## What the task requires
Each entry needs to be reproduced exactly as it is.

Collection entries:
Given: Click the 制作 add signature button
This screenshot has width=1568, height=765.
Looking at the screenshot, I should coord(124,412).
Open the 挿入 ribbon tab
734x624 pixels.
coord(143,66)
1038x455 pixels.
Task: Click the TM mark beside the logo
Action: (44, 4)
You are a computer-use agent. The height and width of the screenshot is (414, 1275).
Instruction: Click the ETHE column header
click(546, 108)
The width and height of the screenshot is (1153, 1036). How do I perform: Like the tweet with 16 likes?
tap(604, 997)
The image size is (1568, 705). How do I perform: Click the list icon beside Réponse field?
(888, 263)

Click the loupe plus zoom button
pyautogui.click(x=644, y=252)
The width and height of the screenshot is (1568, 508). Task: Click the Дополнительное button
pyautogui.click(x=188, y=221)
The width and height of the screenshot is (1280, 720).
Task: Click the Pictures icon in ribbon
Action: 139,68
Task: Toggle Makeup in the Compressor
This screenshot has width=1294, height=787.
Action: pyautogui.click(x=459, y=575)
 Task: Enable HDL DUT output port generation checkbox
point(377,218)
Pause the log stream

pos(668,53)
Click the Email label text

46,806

## Written reply
Given: Click the 制作 add signature button
This screenshot has width=1568, height=765.
Looking at the screenshot, I should coord(124,412).
Open the 挿入 ribbon tab
734x624 pixels.
coord(143,66)
1038x455 pixels.
Task: Click the TM mark beside the logo
Action: (44, 4)
You are a computer-use agent. The height and width of the screenshot is (414, 1275).
Instruction: Click the ETHE column header
click(546, 108)
The width and height of the screenshot is (1153, 1036). How do I perform: Like the tweet with 16 likes?
tap(604, 997)
The image size is (1568, 705). How do I perform: Click the list icon beside Réponse field?
(888, 263)

Click the loupe plus zoom button
pyautogui.click(x=644, y=252)
The width and height of the screenshot is (1568, 508). Task: Click the Дополнительное button
pyautogui.click(x=188, y=221)
The width and height of the screenshot is (1280, 720).
Task: Click the Pictures icon in ribbon
Action: 139,68
Task: Toggle Makeup in the Compressor
This screenshot has width=1294, height=787.
Action: pyautogui.click(x=459, y=575)
 Task: Enable HDL DUT output port generation checkbox
point(377,218)
Pause the log stream

pos(668,53)
Click the Email label text

46,806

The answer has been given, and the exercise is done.